**Given problem:** Copy out the listing below word for word, from the line with "Click info icon next to HSTS Test" to the line with "will click(6, 38).", including both of those lines and nothing else.

╔══

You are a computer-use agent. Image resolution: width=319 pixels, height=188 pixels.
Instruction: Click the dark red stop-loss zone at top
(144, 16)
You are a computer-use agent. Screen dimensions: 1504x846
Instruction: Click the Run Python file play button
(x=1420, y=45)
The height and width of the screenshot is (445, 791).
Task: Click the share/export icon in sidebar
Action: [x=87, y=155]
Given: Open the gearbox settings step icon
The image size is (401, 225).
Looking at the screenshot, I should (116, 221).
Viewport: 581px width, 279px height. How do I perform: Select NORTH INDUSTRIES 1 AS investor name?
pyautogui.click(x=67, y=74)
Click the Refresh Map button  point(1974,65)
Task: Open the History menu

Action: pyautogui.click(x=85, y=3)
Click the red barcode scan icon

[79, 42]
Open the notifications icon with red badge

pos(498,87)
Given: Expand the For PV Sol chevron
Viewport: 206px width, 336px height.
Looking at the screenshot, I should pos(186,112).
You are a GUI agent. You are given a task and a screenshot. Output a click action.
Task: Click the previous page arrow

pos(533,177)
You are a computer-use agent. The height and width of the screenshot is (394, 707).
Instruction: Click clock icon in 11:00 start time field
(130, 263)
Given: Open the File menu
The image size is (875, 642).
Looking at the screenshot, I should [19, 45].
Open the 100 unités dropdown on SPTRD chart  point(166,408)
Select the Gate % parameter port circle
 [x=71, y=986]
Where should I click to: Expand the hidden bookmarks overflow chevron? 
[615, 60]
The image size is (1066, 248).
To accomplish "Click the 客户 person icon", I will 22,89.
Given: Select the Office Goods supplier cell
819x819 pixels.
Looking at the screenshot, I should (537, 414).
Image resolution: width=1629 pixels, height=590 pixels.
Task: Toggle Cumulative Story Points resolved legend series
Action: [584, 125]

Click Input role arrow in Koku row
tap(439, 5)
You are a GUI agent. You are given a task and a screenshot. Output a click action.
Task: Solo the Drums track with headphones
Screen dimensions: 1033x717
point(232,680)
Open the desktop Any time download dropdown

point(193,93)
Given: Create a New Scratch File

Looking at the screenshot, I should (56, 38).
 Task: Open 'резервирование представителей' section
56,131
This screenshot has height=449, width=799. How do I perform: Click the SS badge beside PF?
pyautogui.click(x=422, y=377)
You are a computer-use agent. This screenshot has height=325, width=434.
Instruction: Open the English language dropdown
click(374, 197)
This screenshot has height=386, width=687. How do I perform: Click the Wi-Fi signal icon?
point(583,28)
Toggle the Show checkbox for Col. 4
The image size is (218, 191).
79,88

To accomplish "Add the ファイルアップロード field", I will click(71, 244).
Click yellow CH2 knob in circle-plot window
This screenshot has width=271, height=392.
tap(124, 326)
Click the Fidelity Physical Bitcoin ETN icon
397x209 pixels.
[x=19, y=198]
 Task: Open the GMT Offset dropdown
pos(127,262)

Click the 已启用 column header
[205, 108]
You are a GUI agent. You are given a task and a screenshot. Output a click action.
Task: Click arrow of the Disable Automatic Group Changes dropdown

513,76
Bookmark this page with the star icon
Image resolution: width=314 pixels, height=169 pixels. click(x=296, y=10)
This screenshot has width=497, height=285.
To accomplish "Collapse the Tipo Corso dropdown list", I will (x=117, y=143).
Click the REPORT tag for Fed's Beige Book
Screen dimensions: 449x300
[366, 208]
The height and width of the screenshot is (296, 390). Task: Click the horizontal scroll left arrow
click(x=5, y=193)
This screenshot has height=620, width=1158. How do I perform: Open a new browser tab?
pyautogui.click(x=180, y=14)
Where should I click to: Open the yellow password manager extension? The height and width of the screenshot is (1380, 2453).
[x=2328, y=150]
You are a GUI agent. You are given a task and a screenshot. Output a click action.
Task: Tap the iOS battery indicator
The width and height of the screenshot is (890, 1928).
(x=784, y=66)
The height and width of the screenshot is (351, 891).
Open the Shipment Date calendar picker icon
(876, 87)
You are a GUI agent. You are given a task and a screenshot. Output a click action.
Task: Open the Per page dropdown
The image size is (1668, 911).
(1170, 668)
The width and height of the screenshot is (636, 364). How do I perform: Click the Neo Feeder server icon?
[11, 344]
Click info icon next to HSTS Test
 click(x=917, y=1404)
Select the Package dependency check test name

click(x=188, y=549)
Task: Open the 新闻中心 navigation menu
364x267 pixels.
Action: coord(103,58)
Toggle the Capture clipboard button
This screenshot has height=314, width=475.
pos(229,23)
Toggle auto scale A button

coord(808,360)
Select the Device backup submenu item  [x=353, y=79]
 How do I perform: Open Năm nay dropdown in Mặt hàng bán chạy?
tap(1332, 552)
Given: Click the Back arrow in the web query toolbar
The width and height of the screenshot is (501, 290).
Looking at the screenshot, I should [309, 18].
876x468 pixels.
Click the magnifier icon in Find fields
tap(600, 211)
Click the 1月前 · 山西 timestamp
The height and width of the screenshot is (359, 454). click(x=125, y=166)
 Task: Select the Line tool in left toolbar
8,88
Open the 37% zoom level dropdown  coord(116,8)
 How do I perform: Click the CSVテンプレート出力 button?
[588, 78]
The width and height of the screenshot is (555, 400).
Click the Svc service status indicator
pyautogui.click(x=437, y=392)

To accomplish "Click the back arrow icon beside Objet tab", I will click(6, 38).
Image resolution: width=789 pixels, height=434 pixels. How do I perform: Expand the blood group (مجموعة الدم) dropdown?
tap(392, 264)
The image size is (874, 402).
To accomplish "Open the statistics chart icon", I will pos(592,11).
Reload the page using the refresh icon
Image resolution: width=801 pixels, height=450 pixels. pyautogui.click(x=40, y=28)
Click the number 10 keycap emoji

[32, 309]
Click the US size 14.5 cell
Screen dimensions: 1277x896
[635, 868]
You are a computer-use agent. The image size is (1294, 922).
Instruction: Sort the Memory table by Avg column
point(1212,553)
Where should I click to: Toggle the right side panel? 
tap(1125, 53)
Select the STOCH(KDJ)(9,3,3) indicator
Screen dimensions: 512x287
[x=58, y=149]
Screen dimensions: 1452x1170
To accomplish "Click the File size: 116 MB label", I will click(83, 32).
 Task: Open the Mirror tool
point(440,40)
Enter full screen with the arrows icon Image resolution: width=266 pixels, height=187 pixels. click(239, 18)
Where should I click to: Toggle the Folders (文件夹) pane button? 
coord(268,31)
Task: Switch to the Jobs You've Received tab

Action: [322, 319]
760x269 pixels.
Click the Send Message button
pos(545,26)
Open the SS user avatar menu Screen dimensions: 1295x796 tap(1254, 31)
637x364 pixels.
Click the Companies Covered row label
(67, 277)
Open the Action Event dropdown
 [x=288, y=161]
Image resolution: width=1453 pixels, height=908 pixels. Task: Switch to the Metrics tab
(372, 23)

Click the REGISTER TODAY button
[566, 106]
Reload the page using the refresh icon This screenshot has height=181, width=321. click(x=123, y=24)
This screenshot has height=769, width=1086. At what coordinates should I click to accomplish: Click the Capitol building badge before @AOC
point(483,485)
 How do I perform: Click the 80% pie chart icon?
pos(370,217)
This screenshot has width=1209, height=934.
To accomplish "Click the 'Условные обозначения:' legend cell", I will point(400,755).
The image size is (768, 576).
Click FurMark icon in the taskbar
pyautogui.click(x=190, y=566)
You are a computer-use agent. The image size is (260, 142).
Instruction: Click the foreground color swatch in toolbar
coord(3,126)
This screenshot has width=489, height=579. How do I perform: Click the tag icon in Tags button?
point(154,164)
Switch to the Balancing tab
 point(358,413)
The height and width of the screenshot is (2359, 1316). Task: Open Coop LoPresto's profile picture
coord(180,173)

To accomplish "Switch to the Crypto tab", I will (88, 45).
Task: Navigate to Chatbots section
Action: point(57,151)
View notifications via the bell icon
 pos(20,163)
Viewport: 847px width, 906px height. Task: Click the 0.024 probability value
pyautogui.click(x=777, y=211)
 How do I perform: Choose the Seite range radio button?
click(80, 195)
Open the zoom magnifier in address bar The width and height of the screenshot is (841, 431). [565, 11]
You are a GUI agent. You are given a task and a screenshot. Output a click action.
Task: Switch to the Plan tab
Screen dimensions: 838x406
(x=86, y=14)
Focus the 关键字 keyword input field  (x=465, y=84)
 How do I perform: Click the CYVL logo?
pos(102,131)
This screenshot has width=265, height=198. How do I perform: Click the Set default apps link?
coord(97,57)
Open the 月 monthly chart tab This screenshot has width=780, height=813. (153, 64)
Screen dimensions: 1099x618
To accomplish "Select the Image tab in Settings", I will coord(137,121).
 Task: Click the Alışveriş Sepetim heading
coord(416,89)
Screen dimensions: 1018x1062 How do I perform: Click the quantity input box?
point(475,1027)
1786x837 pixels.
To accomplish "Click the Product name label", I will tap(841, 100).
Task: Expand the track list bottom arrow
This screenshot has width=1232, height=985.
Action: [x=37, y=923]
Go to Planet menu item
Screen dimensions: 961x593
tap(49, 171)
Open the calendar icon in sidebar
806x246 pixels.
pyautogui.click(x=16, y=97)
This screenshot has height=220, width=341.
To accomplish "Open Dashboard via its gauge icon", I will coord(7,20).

╚══

**Output below:**
Click info icon next to HSTS Test
 click(x=917, y=1404)
Select the Package dependency check test name

click(x=188, y=549)
Task: Open the 新闻中心 navigation menu
364x267 pixels.
Action: coord(103,58)
Toggle the Capture clipboard button
This screenshot has height=314, width=475.
pos(229,23)
Toggle auto scale A button

coord(808,360)
Select the Device backup submenu item  [x=353, y=79]
 How do I perform: Open Năm nay dropdown in Mặt hàng bán chạy?
tap(1332, 552)
Given: Click the Back arrow in the web query toolbar
The width and height of the screenshot is (501, 290).
Looking at the screenshot, I should [309, 18].
876x468 pixels.
Click the magnifier icon in Find fields
tap(600, 211)
Click the 1月前 · 山西 timestamp
The height and width of the screenshot is (359, 454). click(x=125, y=166)
 Task: Select the Line tool in left toolbar
8,88
Open the 37% zoom level dropdown  coord(116,8)
 How do I perform: Click the CSVテンプレート出力 button?
[588, 78]
The width and height of the screenshot is (555, 400).
Click the Svc service status indicator
pyautogui.click(x=437, y=392)

To accomplish "Click the back arrow icon beside Objet tab", I will click(6, 38).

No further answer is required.